Surjit Arora, institutional analyst with Prabhudas Liladhar said Maruti’s staff costs could rise 20-30 basis points but the company may pass on only a part of this increase to consumers.
“Typically, staff costs are about 2.2% of Maruti’s topline and this might rise to 2.4%. I Expect any price increase to happen in its diesel models, i.e. Swift, Dzire, Ertiga, but not immediately. This will happen only when the plant is ramped up fully.”
He said there is little possibility of an increase in petrol car prices since their sales are already sluggish.
Nomura’s Kapil Singh and Nishit Jalan said in a note to clients that though Maruti has begun production with just 300 workers on the reopening day and is targeting only 150 cars initially, “production will increase gradually as the company hires more workers, in our view”.
“If everything goes smoothly, we believe the company may take another month to achieve full production. In our view, the company may be able to largely make up for lower production later on during the year,” the note said.
So the first day after lockout was lifted, Maruti made only 1 in 10 cars this plant churns out normally. Chairman R C Bhargava has indicated that the speed with which ramp-up to full capacity happens will depend on assessment of the situation at Manesar on a daily basis.
The company says the 500 permanent workers who have been sacked could prove a threat to it and it also anticipates trouble from politically affiliated labour unions which are threatening to take Maruti to court over mass sackings.
PL’s Arora said that he is sticking to his earlier volume growth forecast of 6.5% year on year at 1.2 million units for this fiscal despite the happenings at Manesar. “I will stick to this unless there is any incident of fresh violence or if unions’ actions disrupt production. If production halts or rampup does not happen within the next one-two months, then this target will need to be revised.”
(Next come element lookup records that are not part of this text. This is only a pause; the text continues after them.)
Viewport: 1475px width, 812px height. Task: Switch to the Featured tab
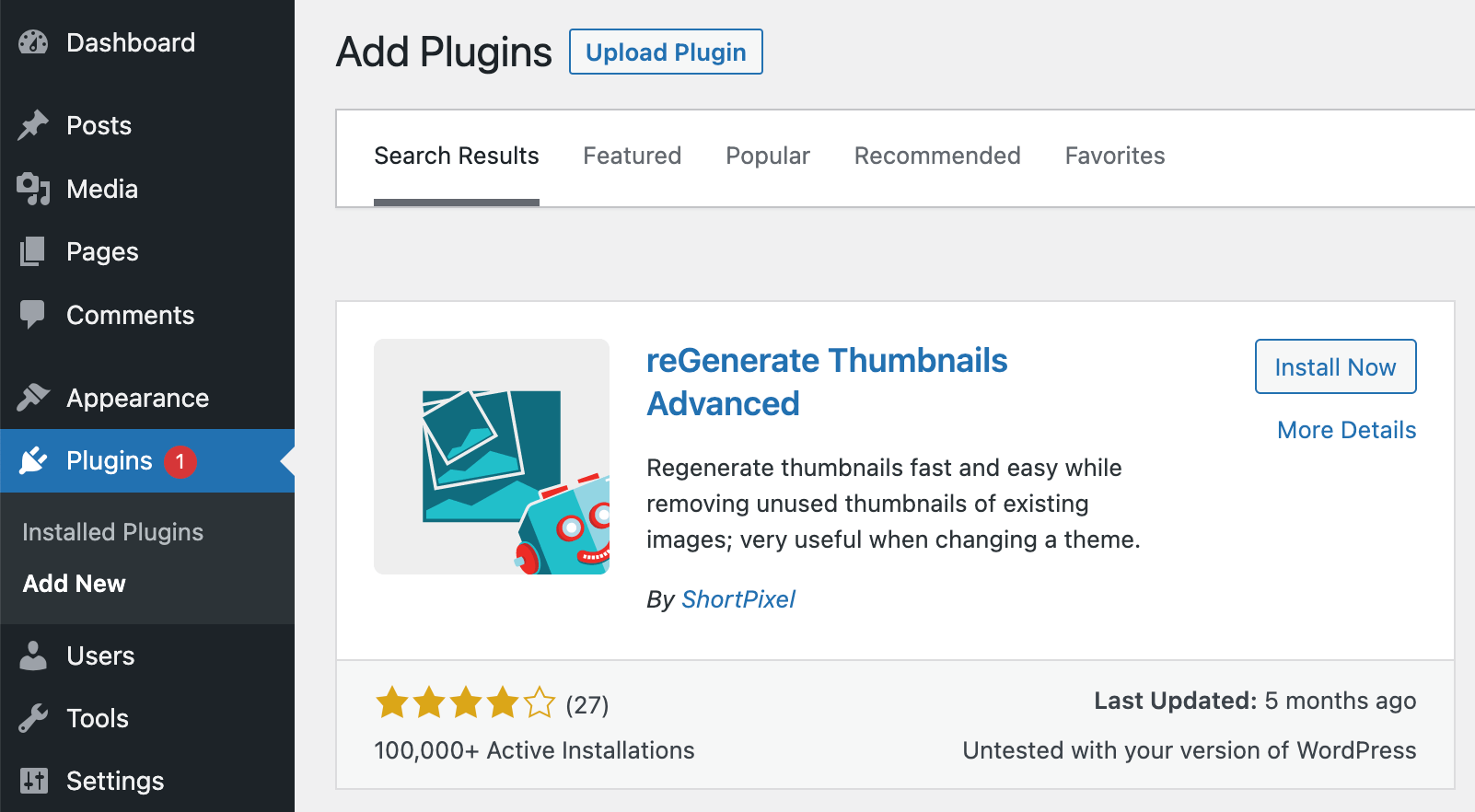[x=632, y=156]
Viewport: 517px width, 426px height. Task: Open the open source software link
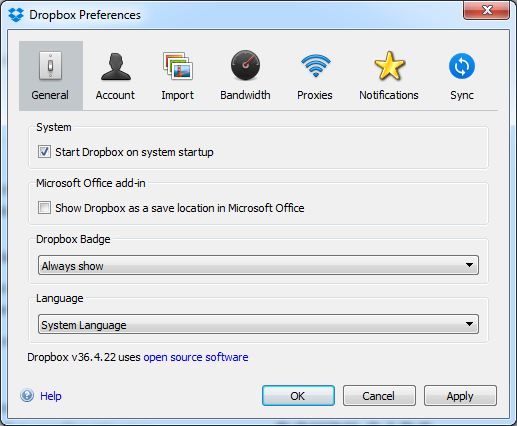click(196, 357)
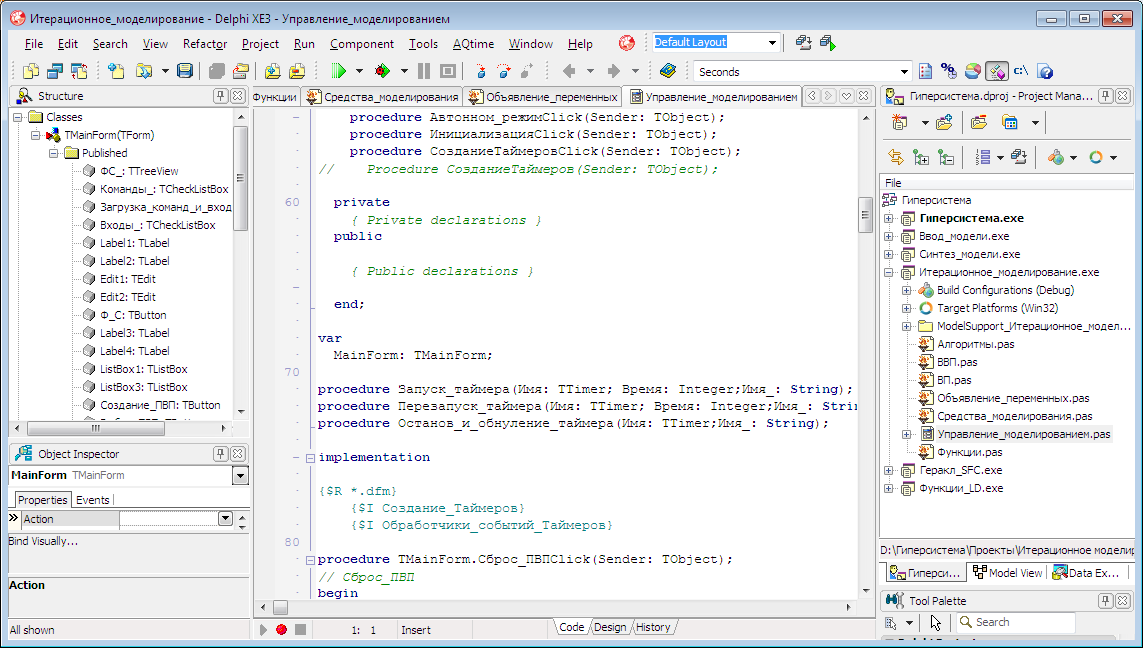Switch to the Events tab in Object Inspector
This screenshot has width=1143, height=648.
(93, 500)
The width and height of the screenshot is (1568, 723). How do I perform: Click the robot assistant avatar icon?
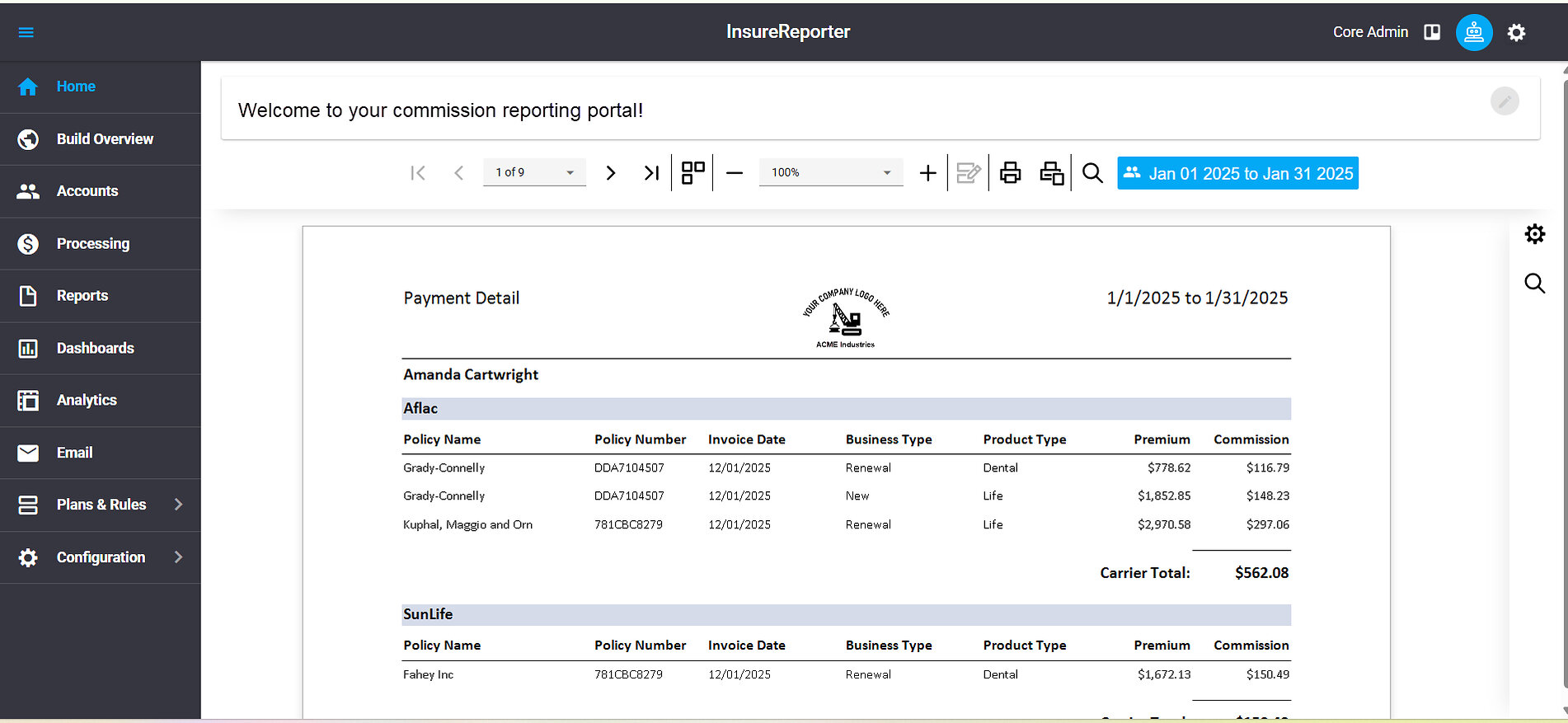point(1474,32)
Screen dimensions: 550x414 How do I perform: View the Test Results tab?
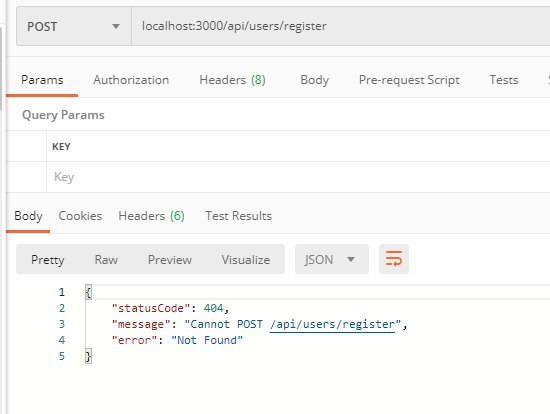pyautogui.click(x=239, y=216)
Meanwhile, Suzuki Motor Co chairman Osamu Suzuki is expected to reach India this evening and meet workers of the Gurgaon plant tomorrow. The employee union at Gurgaon has objected to mass sacking at Manesar and this issue is quite likely to come up for discussion between Suzuki and the union members in their meeting tomorrow. Suzuki is also scheduled to meet Haryana Chief Minister Bhupinder Singh Hooda later this week.